**PROBLEM**.
Would it be possible to quote, exactly and in full, the lines from the one with "Screen dimensions: 1021x936" through the end of the entries below?

**RECORDS FOR THE TASK**.
-*-*-
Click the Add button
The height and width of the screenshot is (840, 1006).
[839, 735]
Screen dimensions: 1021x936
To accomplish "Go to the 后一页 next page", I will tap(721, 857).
-*-*-
**EXERCISE ANSWER**.
Screen dimensions: 1021x936
To accomplish "Go to the 后一页 next page", I will tap(721, 857).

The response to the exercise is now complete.